_PASSAGE SHOWN_
I think there are about 4 or 5 moments a year in which I decide to take up running. It’s always something different that inspires me. Someone running down the street, early in the morning, while I’m sipping my coffee and eating pancakes drenched in maple syrup. A wall of running shoes giving me visions of my future self, lean and fit, smirking at my former flab. A movie trailer with John Krasinski’s abs taunting me. Did Jim always look like that in the Office?

Fast forward to a week later. Having finished dinner an hour ago, I’m on the couch downing a bag of chips, sipping soda, and watching hours of television. So what happened in the last seven days? How did I go from being zealously inspired to sloth-like in my behaviour? I ran maybe once or twice and it was terrible. I remembered all the reasons why I gave up the last time. Who wants to feel like that so early in the morning? All hot and sweaty, sore legs, and more tired than I was when I woke up at 6 am?

So what do I do? Should I read more books about working out? Should I wait for the next moment of motivation? Maybe John Krasinski will continue to make action movies that will inspire me! Should I just get out there and do it?

Or maybe you’re a Christian, and every January you have big plans to actually start reading the bible. Like, for real this time. But the pattern of getting a few months in and giving up is all too familiar and seemingly inevitable. You miss a week or two and suddenly your bible reading ambition is reduced to “Meh, I’ll give it another go next January. Next time, I’ll be prepared.”

There is a modern idea that we can change things simply by gaining enough knowledge about them. You can see this in our education system. Have you ever had a prof who lectures for hours, giving information they hope just seeps into your brain somehow? How much of it do you remember? How much of it has applied to your daily life? The problem is that we’re not primarily motivated by our thoughts, but by what we love. It’s not our knowledge that moves us, but our deepest desires. I know that exercise is good for me. I could read endless studies about it’s positive effects on my body, but if I don’t really want to do it I probably won’t.

It’s our loves, our desires, that determine what we do. This love isn’t the shallow feelings of attraction, but the deep, sometimes dark, desires that determine what we do unconsciously.

This love is more than a feeling and a choice. As James K.A. Smith says “[Love] is less a conscious choice and more like a baseline inclination, a default orientation that generates the choices we make.” In order to change the choices that we make we need to change what we love. And we change what we love through habits.

Let me explain by getting back to exercise. Exercise sucks when you first start to do it. I don’t know many people who love it when they start, but over time and with practice, they learn to love it. It becomes something they keep doing, not because of the scientific studies they’ve read, but because they genuinely enjoy it. How did this happen?

_SET TASK A_
According to the essay on motivation and habits, through what do we change what we love?
_SET TASK B_
Translate this sentence from the essay on motivation and habits into Spanish: "It’s our loves, our desires, that determine what we do."
_SET TASK C_
Pick up the essay on motivation and habits after its final sentence and keep writing in the same voice.
The rows after the essay come from a separate source.

Rows for locating text and elements
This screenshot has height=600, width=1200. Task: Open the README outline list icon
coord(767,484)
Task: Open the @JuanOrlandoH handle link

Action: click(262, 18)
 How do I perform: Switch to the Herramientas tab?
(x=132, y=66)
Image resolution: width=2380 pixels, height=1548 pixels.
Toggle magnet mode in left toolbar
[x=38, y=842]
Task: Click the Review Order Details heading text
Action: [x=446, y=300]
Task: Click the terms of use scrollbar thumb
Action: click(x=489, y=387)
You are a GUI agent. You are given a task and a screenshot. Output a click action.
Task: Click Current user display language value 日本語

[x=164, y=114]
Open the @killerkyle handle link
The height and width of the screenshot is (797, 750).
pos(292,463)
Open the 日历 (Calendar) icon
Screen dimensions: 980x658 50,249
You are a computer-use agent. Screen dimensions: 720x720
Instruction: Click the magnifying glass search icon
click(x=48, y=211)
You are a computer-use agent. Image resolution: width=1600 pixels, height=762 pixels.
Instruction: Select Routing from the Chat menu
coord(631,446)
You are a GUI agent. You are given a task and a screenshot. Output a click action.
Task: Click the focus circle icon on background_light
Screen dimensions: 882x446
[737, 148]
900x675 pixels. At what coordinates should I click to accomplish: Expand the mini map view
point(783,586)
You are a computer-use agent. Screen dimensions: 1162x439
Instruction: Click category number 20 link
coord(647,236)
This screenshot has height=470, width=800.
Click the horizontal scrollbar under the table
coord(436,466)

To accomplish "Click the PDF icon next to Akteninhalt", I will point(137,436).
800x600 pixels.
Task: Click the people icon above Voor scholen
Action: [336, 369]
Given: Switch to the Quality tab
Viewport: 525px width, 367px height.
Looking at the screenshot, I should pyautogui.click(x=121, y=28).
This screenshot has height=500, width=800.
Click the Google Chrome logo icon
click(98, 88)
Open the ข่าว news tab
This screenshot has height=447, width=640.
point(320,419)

_TASK OUTPUT A_
Through habits.

_TASK OUTPUT B_
Son nuestros amores, nuestros deseos, los que determinan lo que hacemos.

_TASK OUTPUT C_
Habits! Habits not only tell us what we love, but form what we love. The problem is that often these habits are formed without us knowing about them. Often these are the habits that we don’t want in our lives. We get a subscription to Netflix and before we know it we’re binging for 10 hours a day. A McDonald’s opens across the street and we’ve gained 10 pounds of Big-Mac weight.

If habits are this important to our physical, spiritual, mental, and emotional health, then we need to learn how to form the good ones and prevent the bad ones. Here are some tips:

Pick One

Habits take a lot of effort at first. They require consistent conscious choices before they become habits. Pick one habit to work on at a time and work at it until it becomes second nature before you start another one. Trying to start multiple habits at once is more likely to end in a discouraging failure. If you try to start getting up on time, going to the gym, eating healthy, studying more, and learning how to salsa dance all at once, you’ll be lucky if even one of those habits sticks.

Start Small

The worst thing you can do with a moment of motivation is to make grand plans for your habit. Instead, start small, or even tiny. I heard a story about a man who wanted to make exercise a habit in his life, so he started with one pushup. Divide your habit into steps and make it almost impossible not to do. If you want to exercise, make the first step putting on your workout clothes, and give yourself a high five. If you want to read more books, then make the first step opening one.

Link your habits with existing habits. What do you do every day? Is there something you do immediately when you wake up without thinking about it? Maybe it’s taking a shower or eating breakfast. Link your new habit to one of these habits. Go to the washroom, then do some sit ups. Just don’t do them simultaneously…

Make a Plan

It can be so easy to say, “Tomorrow I’m going to start running!” or, “Tomorrow, I’m going to go to bed at 10 pm!” Following through is hard though, and the problem may be that you haven’t made a plan. When are you going to start your new habit? How are you going to remember? Where will the habit take place? Do you need any supplies or a change of clothes? What exactly are you going to do and for how long? Make a detailed plan. Think it through and it will be easier to follow through.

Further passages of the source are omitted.